Top of Data section

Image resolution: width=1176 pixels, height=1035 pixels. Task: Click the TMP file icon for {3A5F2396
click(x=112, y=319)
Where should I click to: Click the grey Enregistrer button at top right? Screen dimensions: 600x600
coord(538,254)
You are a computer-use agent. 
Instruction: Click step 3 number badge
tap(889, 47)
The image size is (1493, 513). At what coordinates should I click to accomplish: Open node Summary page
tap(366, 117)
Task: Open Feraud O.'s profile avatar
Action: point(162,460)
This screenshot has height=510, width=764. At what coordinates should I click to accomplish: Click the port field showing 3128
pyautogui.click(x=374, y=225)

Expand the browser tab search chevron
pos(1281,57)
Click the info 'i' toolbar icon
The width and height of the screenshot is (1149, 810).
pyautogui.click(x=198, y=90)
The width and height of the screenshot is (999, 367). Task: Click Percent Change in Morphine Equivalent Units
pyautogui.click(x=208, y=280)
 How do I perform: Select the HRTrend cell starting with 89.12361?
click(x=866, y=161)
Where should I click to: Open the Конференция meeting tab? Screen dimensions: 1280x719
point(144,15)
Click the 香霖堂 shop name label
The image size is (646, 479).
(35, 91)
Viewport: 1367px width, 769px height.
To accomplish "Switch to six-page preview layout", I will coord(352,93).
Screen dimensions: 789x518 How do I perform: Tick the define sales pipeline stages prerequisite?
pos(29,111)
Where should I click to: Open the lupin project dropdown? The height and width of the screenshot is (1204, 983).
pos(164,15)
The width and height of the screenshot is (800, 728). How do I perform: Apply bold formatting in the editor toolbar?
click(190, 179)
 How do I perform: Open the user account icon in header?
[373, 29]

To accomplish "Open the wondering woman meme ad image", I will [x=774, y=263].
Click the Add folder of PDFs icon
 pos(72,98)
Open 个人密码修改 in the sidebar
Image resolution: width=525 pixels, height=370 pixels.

Bottom of Data section

All lines from the one holding "Screen dimensions: 789x518" through the end of the entries need to be given again exactly. Leave out the others.

Screen dimensions: 789x518 How do I perform: Tick the define sales pipeline stages prerequisite?
pos(29,111)
Where should I click to: Open the lupin project dropdown? The height and width of the screenshot is (1204, 983).
pos(164,15)
The width and height of the screenshot is (800, 728). How do I perform: Apply bold formatting in the editor toolbar?
click(190, 179)
 How do I perform: Open the user account icon in header?
[373, 29]

To accomplish "Open the wondering woman meme ad image", I will [x=774, y=263].
Click the Add folder of PDFs icon
 pos(72,98)
Open 个人密码修改 in the sidebar
Image resolution: width=525 pixels, height=370 pixels.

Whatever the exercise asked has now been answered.